Using salt as an aerosol in a cave is known as either halotherapy (salt therapy) or speleotherapy (actually going into a (salt) cave). These are relatively new treatments in the west but have been practiced in Eastern Europe and Russia for several years.
A Cochrane review was conducted on Speleotherapy for the treatment of asthma, and of all of the (3) available trials meeting their criteria they found only one which did not have a flaw serious enough to warrant its exclusion.
Three trials including a total of 124 asthmatic children met the inclusion criteria, but only one trial had reasonable methodological quality. Two trials reported that speleotherapy had a beneficial short-term effect on lung function. Other outcomes could not be assessed in a reliable manner. A further search was conducted in July 2000. One further paper was excluded (see excluded studies)

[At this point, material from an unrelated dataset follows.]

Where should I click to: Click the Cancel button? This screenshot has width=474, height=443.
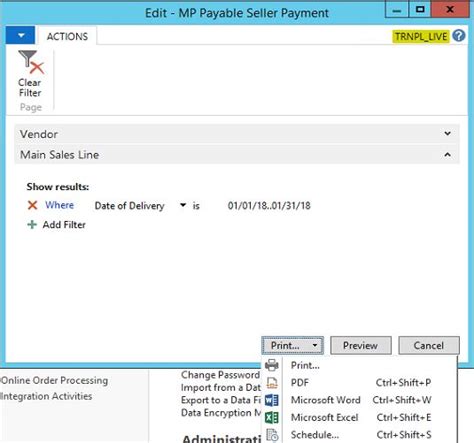pyautogui.click(x=429, y=345)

The available evidence does not permit a reliable conclusion as to whether speleo-therapeutic interventions are effective for the treatment of chronic asthma. Randomized controlled trials with long-term follow-up are necessary.
Asthma Australia has warned against salt therapy, stating that it may actually trigger asthma attacks:
A respiratory physician and chair of the Asthma Australia medical advisory committee, Simon Bowler, said he would advise asthma sufferers against undergoing salt treatment.

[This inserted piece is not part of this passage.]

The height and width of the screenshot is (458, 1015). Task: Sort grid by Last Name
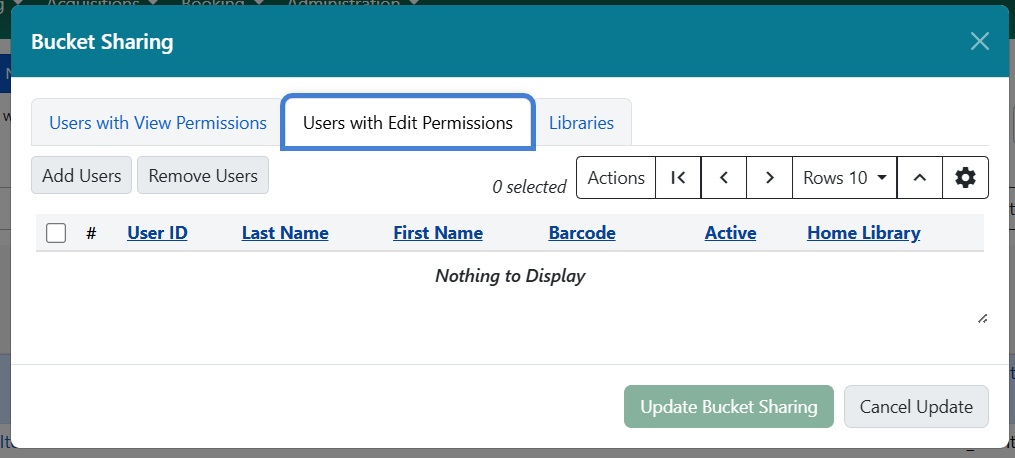[x=285, y=233]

''If somebody inhaled significant concentrations of a salt solution it could actually bring on an asthma attack,'' Dr Bowler said.
Salt inhalation may have modest short term positive effects on respiration and mucus clearance rates for those with cystic fibrosis, but I would expect the amount of inhaled salt in this study (5ml of 7% NaCl solution, 4 times daily) is much, much greater than one would receive from lounging around in a salt cave for an hour.
I have searched for other studies on halotherapy and speleotherapy, but many of them have obvious conflict of interest issues that are not addressed, for example one study was authored by the employee of a salt aerosol manufacturing company. Similarly, I don't know how reputable the Russian "Journal of Aerosol Medicine" is. There be dragons here.